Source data
# # # # # # #

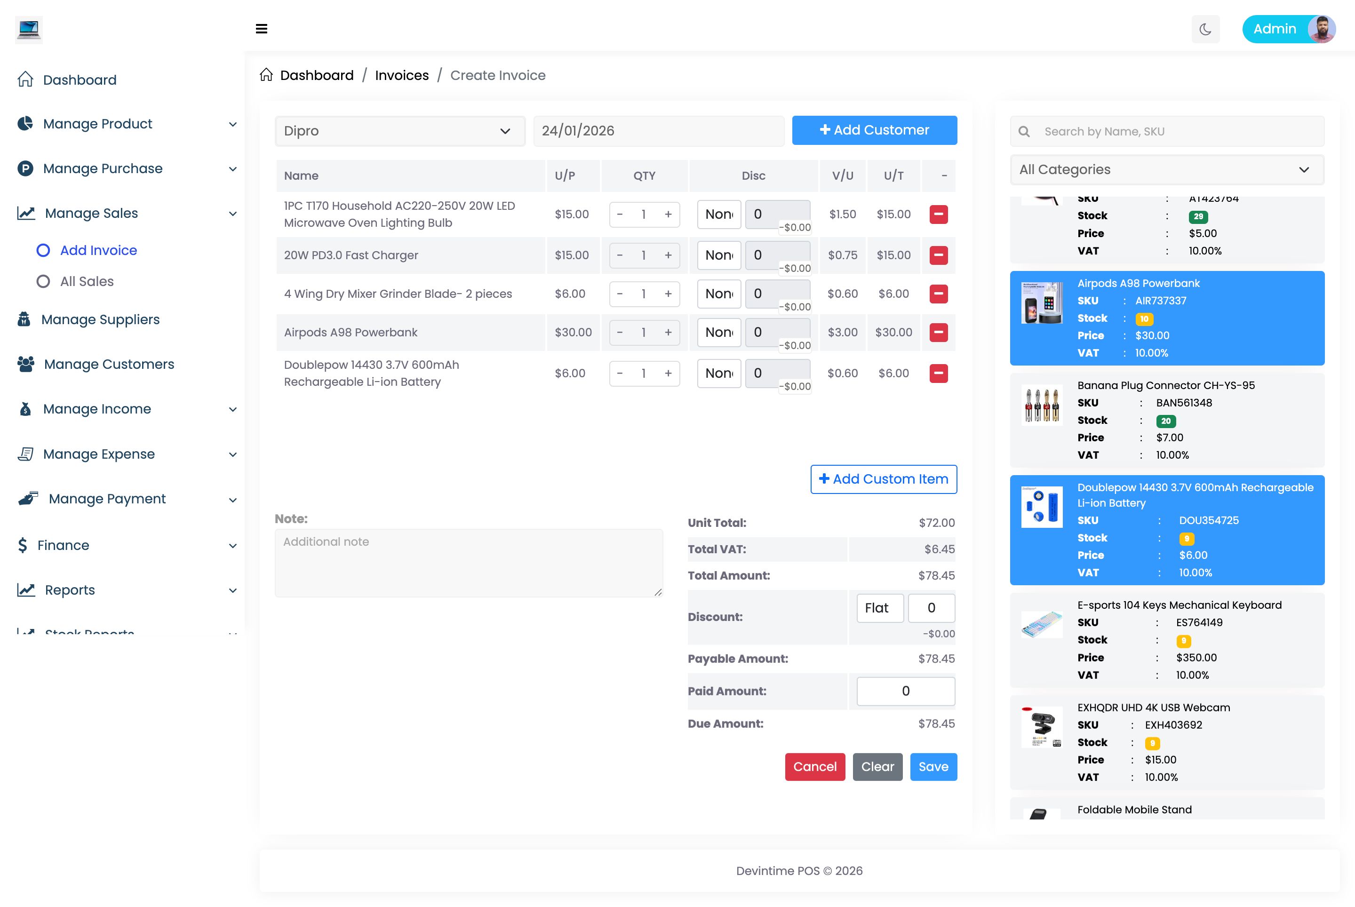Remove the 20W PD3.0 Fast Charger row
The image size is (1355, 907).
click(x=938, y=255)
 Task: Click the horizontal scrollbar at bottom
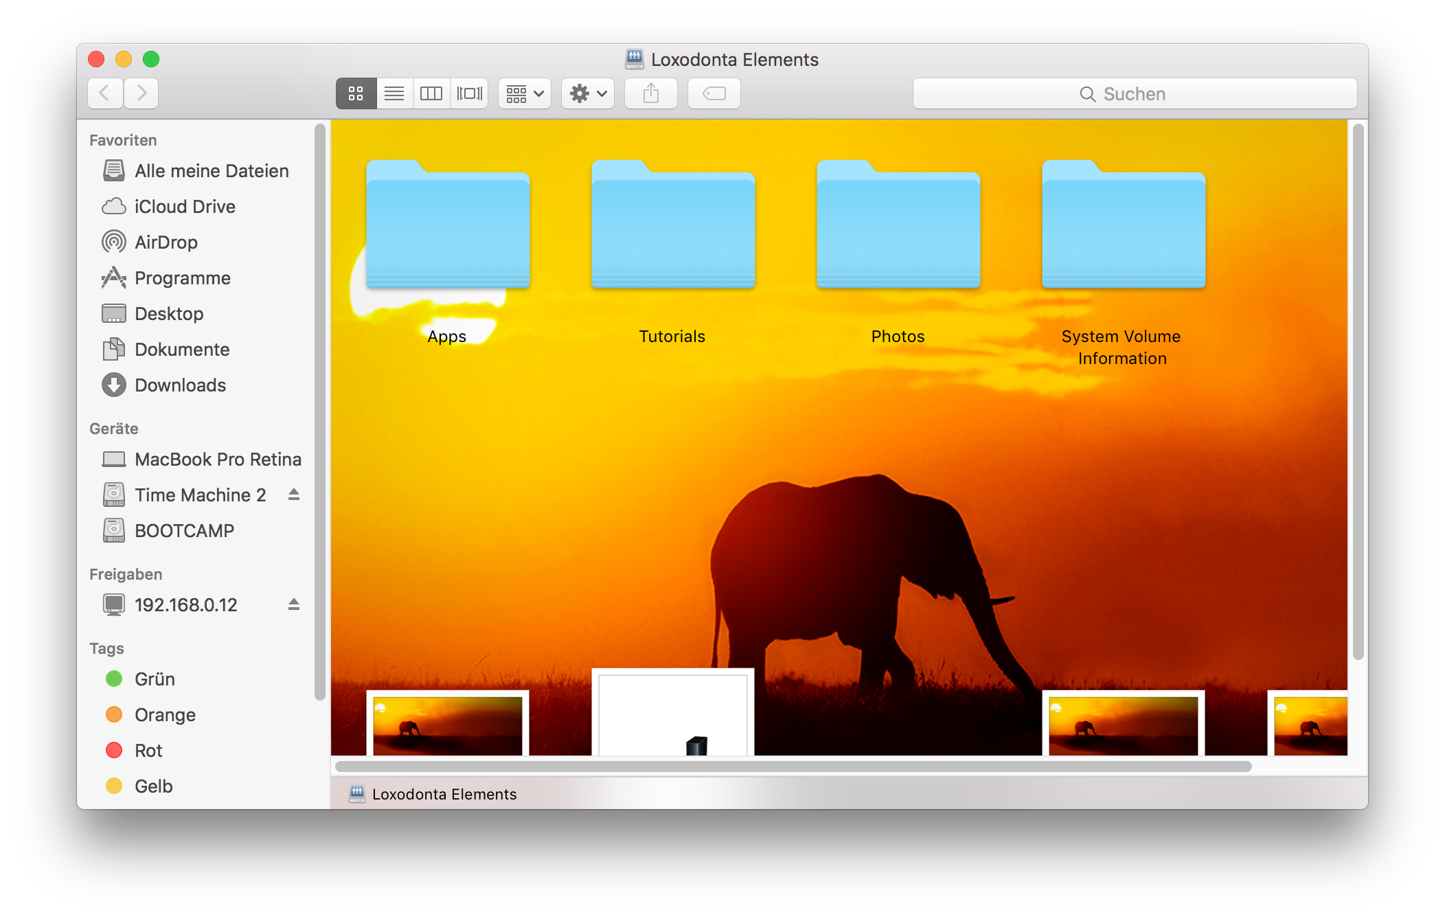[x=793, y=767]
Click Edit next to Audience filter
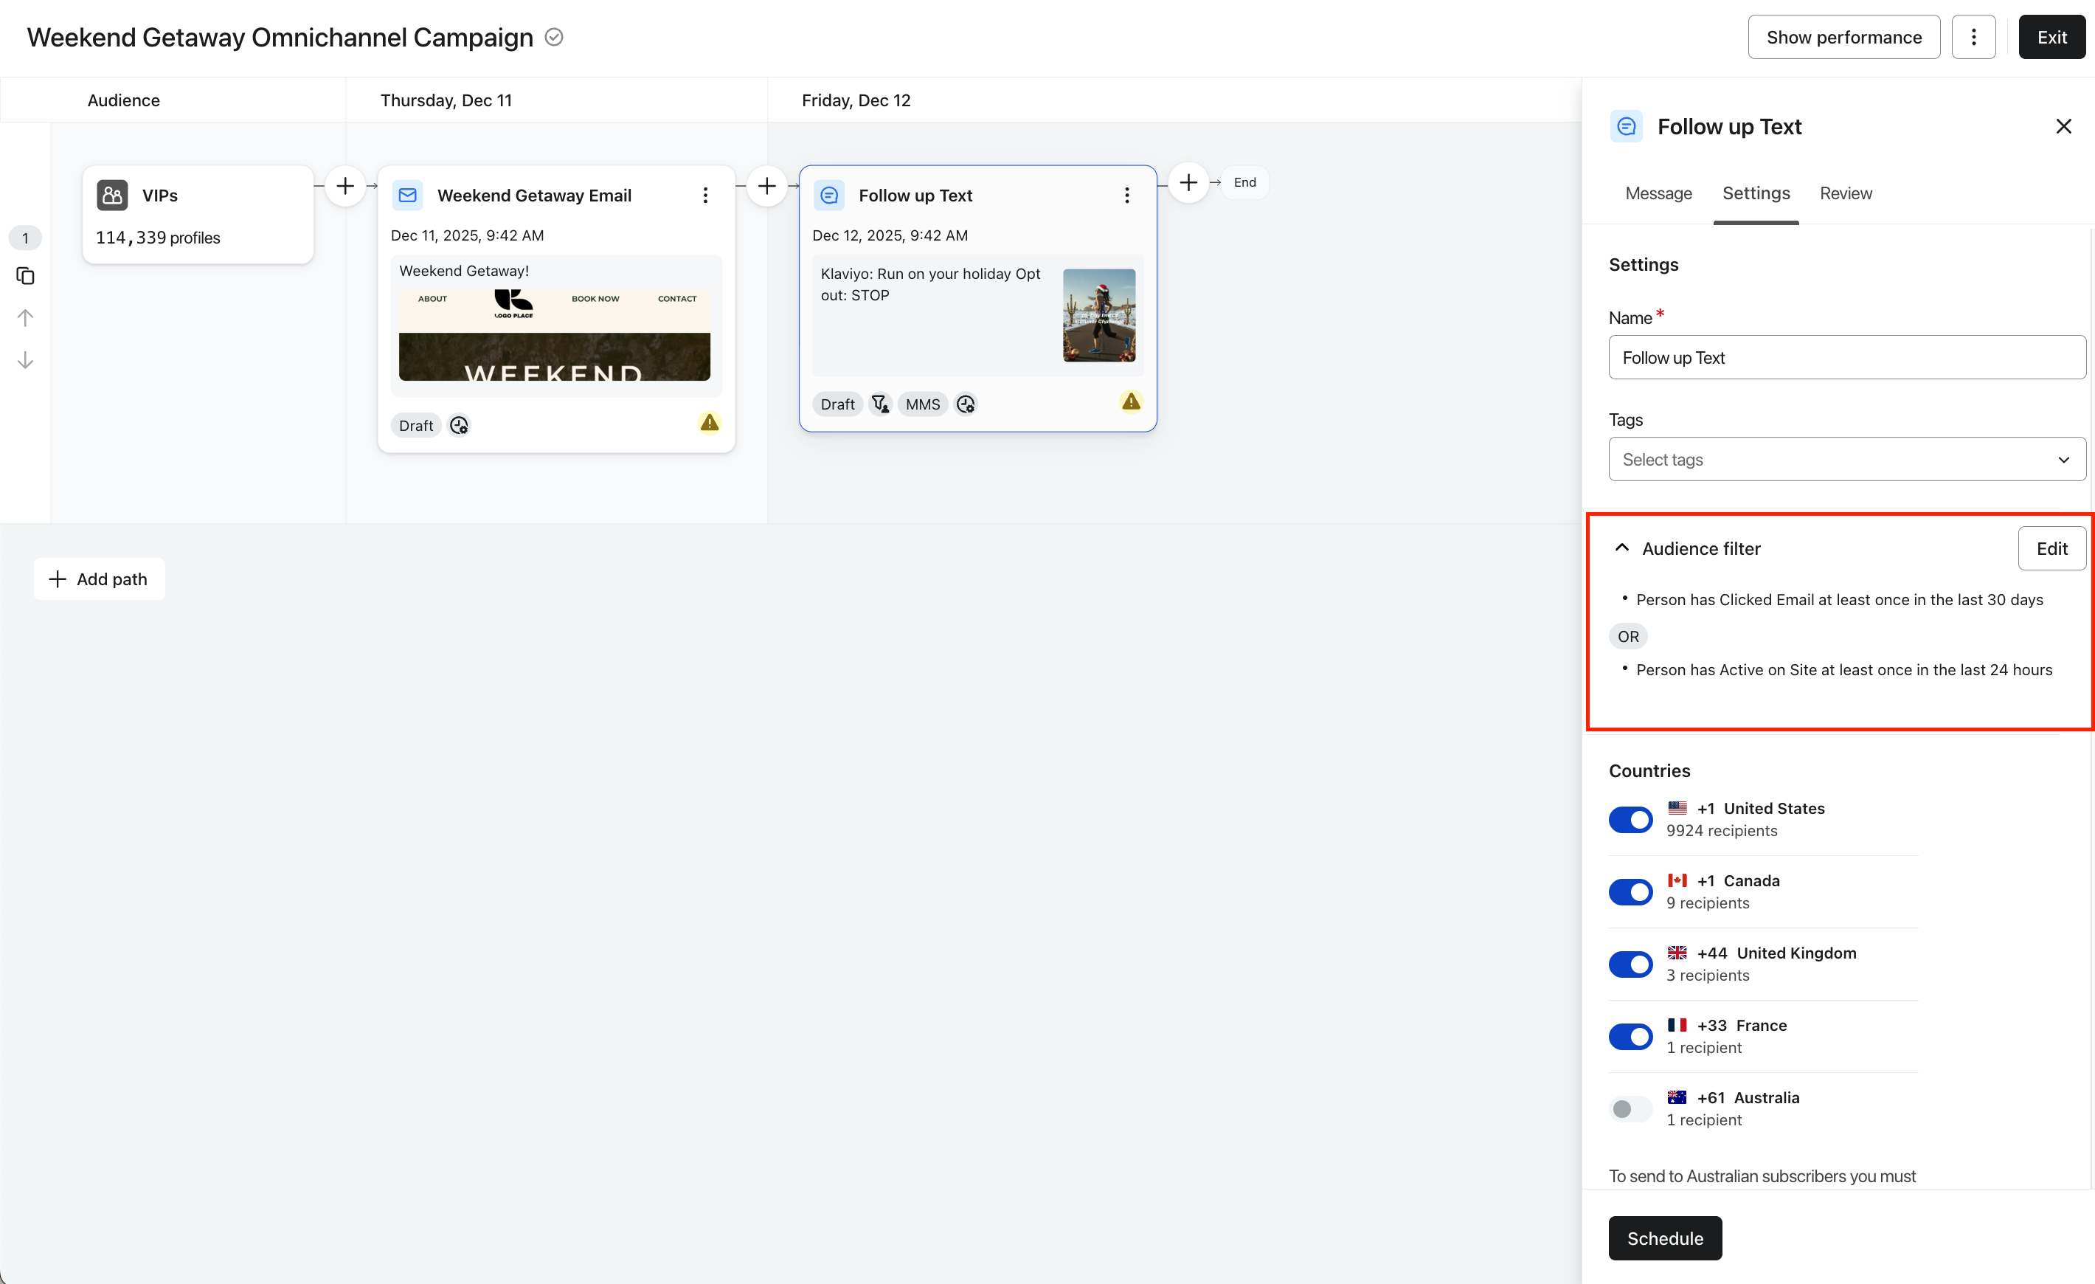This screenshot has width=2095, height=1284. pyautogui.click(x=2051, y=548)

# # # # # # #

Work task: Please reproduce, word for word, only the lines from the line that holds "Task: Click the" through the final line of the entries above, omitting any pictures.

Task solution:
 Task: Click the horizontal scrollbar at bottom
[x=793, y=767]
Click Edit next to Audience filter
This screenshot has width=2095, height=1284. pyautogui.click(x=2051, y=548)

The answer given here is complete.